Pedantry. Later on in my comment I literally say "manage memory for you" - it should be pretty clear that my intent was to talk about a hypothetical language that allowed you to change between use of a borrow checker and managed memory, even if I didn't use the correct wording ("turn off the borrow checker") in that particular very small section of it.
Bit much to complain about pedantry with how prickly your tone has been in this whole thread. If you only want this functionality for rapid iteration/prototyping, which was what you originally said, then leaking memory in those circumstances is not such a problem.
You're right, I have been overly aggressive. I apologize.

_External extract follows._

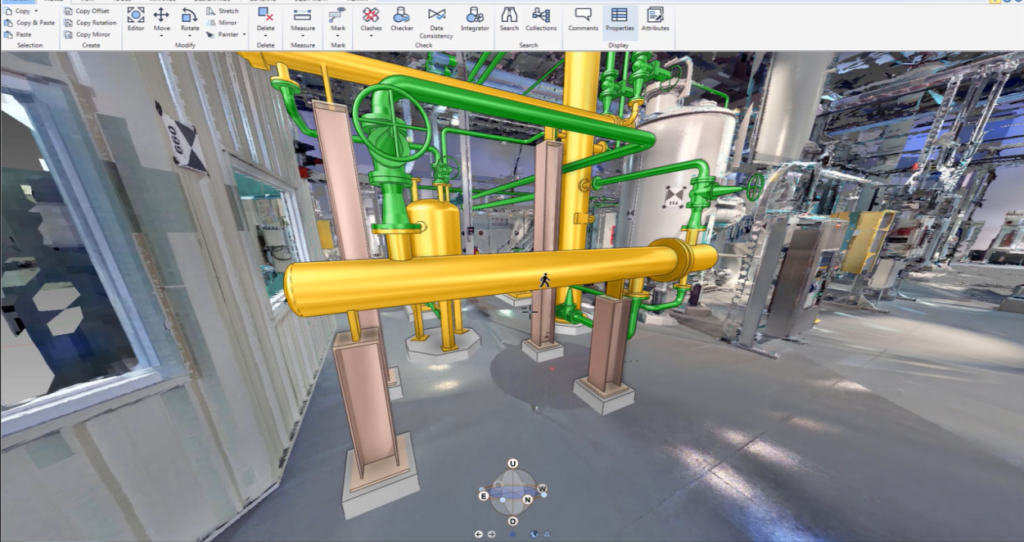Screen dimensions: 1024x542
Task: Open Search with binoculars icon
Action: coord(509,18)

> If you only want this functionality for rapid iteration/prototyping, which was what you originally said, then leaking memory in those circumstances is not such a problem.

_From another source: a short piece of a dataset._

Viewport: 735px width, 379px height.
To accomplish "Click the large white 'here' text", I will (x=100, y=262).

There's use-cases for wanting your language to be productive outside of prototyping, such as scripting (which I explicitly mentioned earlier in this thread[1] - omission here was not intentional), and quickly setting up tools (such as long-running web services) that don't need to be fast, but should not leak memory.

"Use Rust, but turn the borrow checker off" is inadequate.

[1] https://news.ycombinator.com/item?id=37441120

Yeah, I do think the space where manual memory management is actually desirable is pretty narrow - and so I'm kind of baffled that Rust caught on where the likes of OCaml didn't. But seemingly there's demand for it. (Either that, or programming is a dumb pop culture that elevates performance microbenchmarks beyond all reason)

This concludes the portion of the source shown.